0
$\begingroup$

The original question: Let $\vec{q}$ be a unit vector $( \vec{q} \in \mathbb{R}^{n}, \left \| q \right \|=1 )$ and suppose that $\vec{q} \ne \vec{e}_{1}$ . Let $\vec{a} = \vec{q}-\vec{e}_{1}$ ​ and $H_{\vec{a}}$ be the Householder matrix generated by the vector $\vec{a}$. Prove that the first column of $H_{\vec{a}}$ is the vector $\vec{q}$.

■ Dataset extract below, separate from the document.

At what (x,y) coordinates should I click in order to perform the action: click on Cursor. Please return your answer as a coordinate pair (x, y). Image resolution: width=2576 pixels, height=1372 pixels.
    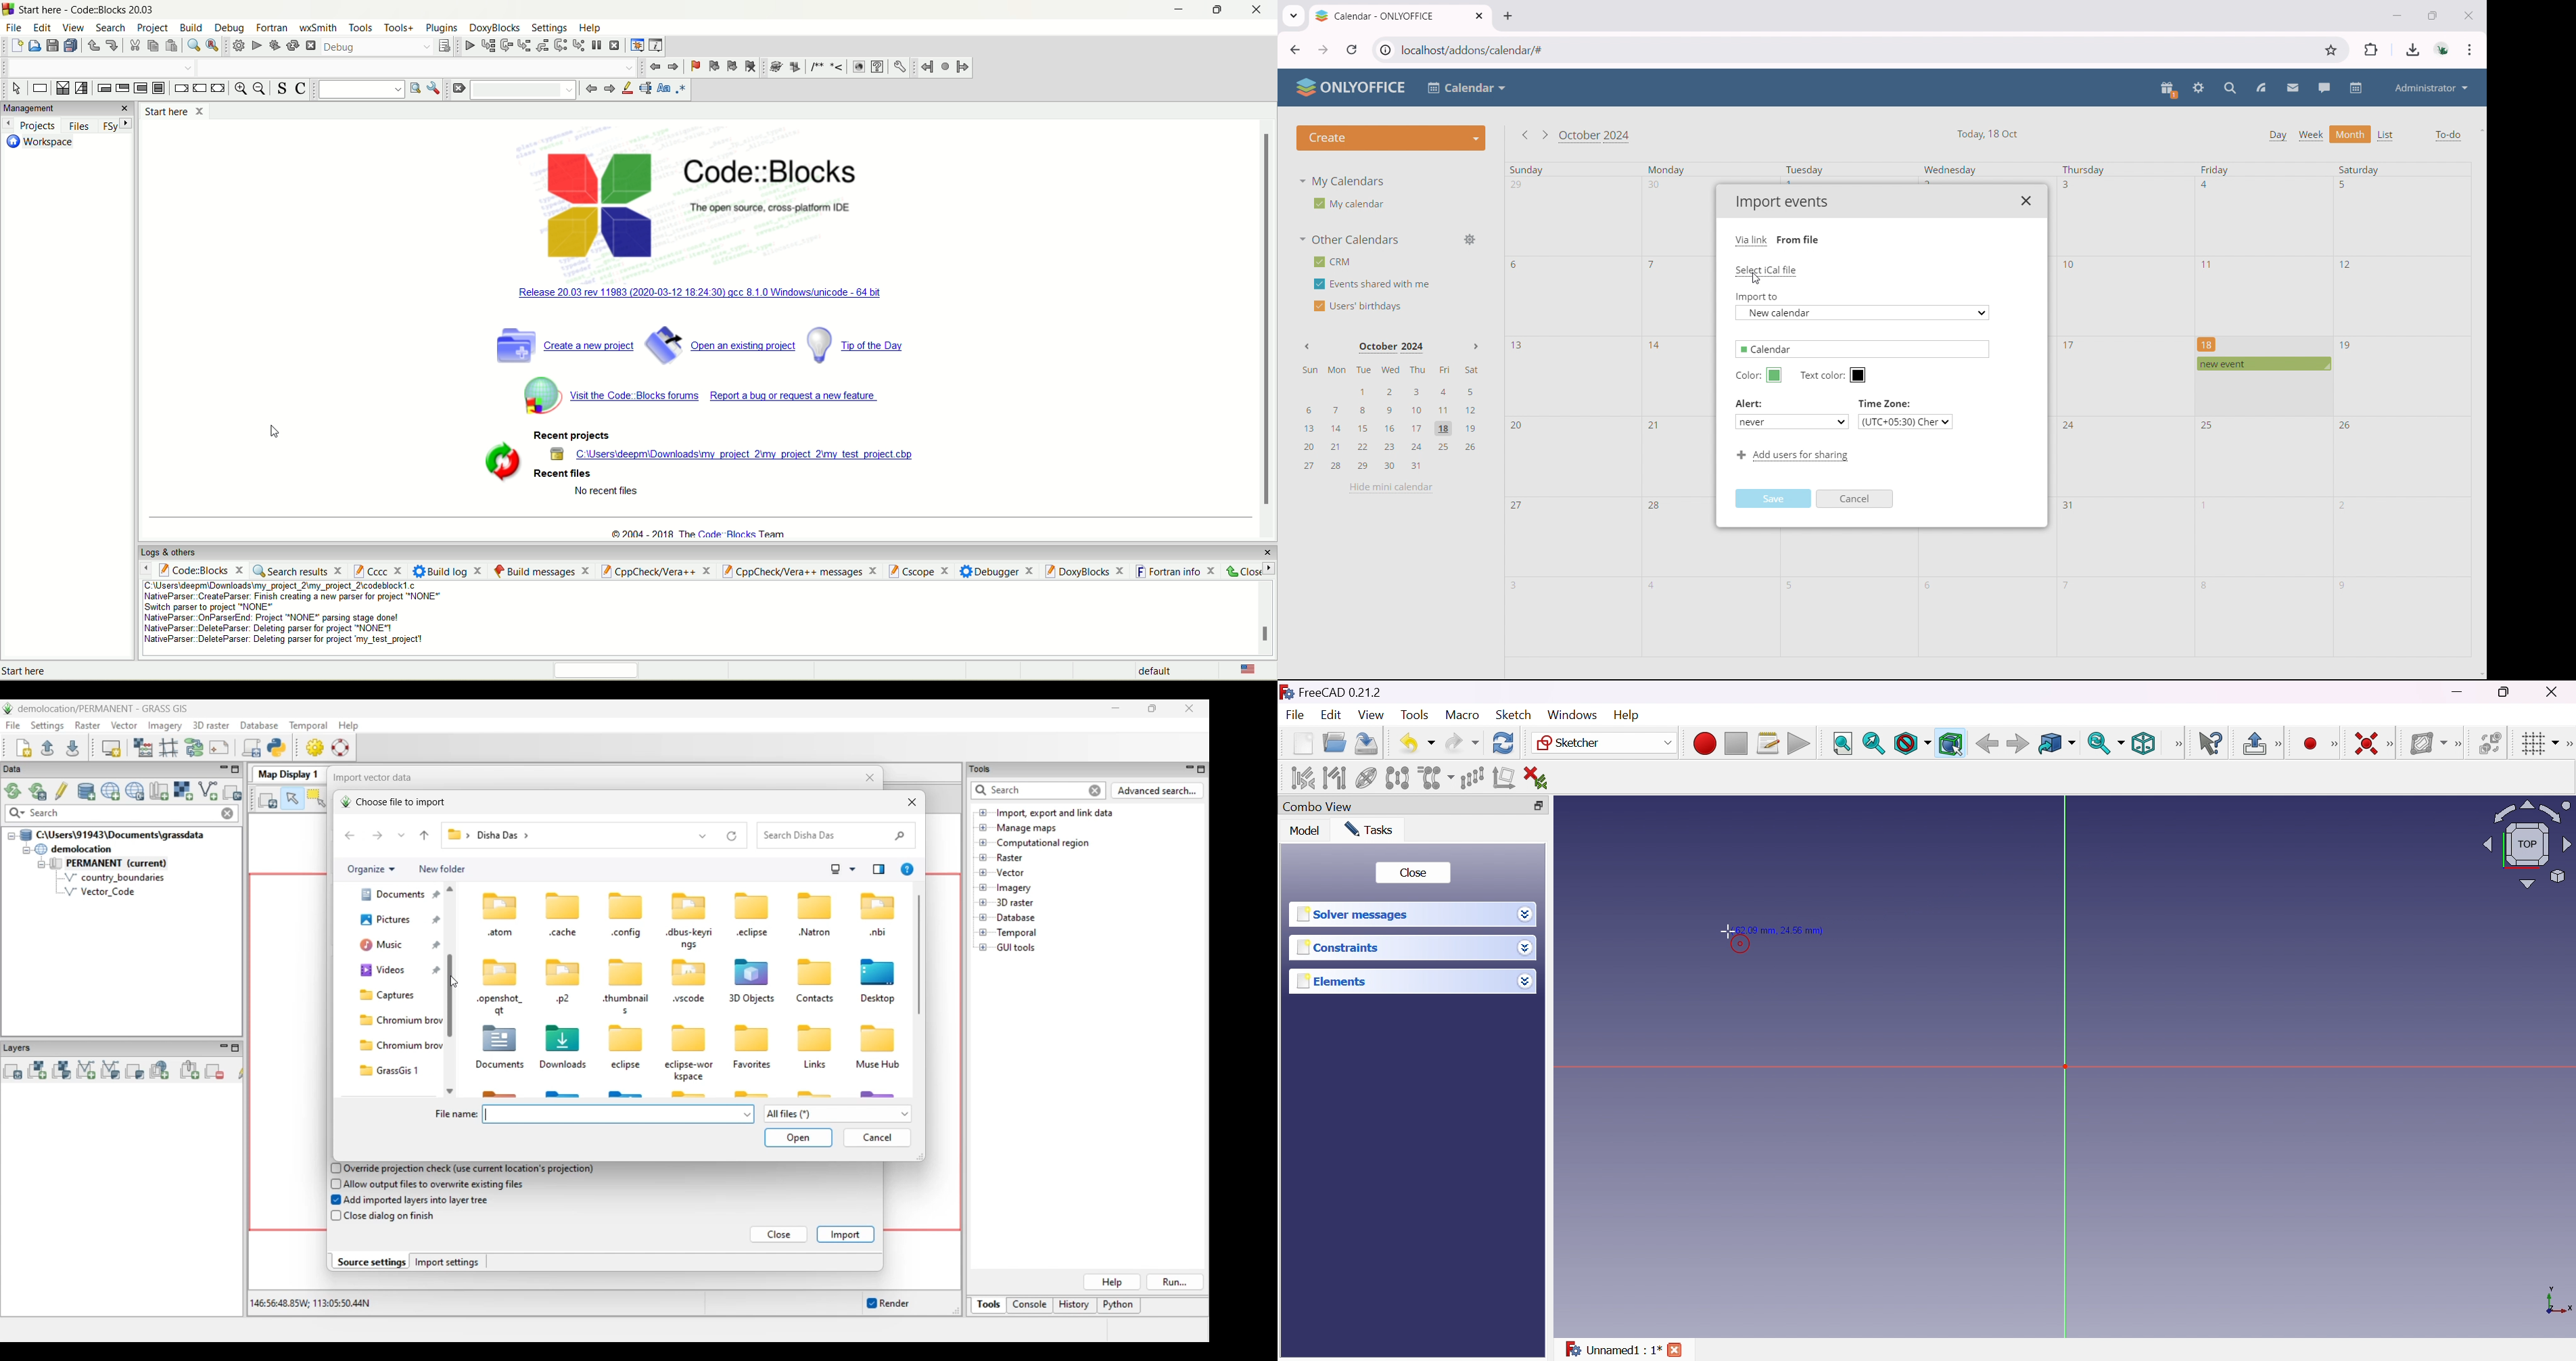
    Looking at the image, I should click on (276, 433).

I understand that I have some vector $a$, which is the difference between two unit vectors, generating a Householder reflection. I need to show that $a$ plus $e_{1}$ is equal to the first column of $H_{a}$, which I can output by multiplication of the reflector and $e_{1}$. I feel like I am missing a basic principle here but I have wrestled with this for a few days and need some help.

  • 0
    I have gotten farther with this problem now. $\vec{a}$ is the difference of q and $e_{1}$ so $a^{t}a$ will always be 2. I'm not sure how to express it mathematically, but $a^{t}a$ is the dot product of $a$ with itself or the sum of each term squared, so the first element of $a$ will be $q_{1} - 1$ and sum of every other term will be $q - q_{1}$ and I know that in $a^{t}a$ those along with the first term will sum to 2.2017-02-20
  • 0
    Also, I see that $aa^{t}$ multiplied by the $e_{1}$ vector produces the first column of $aa^{t}$ and the first column is a reflection of $a$, $-a$. I'm sure that is because the first element, again, is $q - 1$, but need to write that mathematically.2017-02-20

0 Answers 0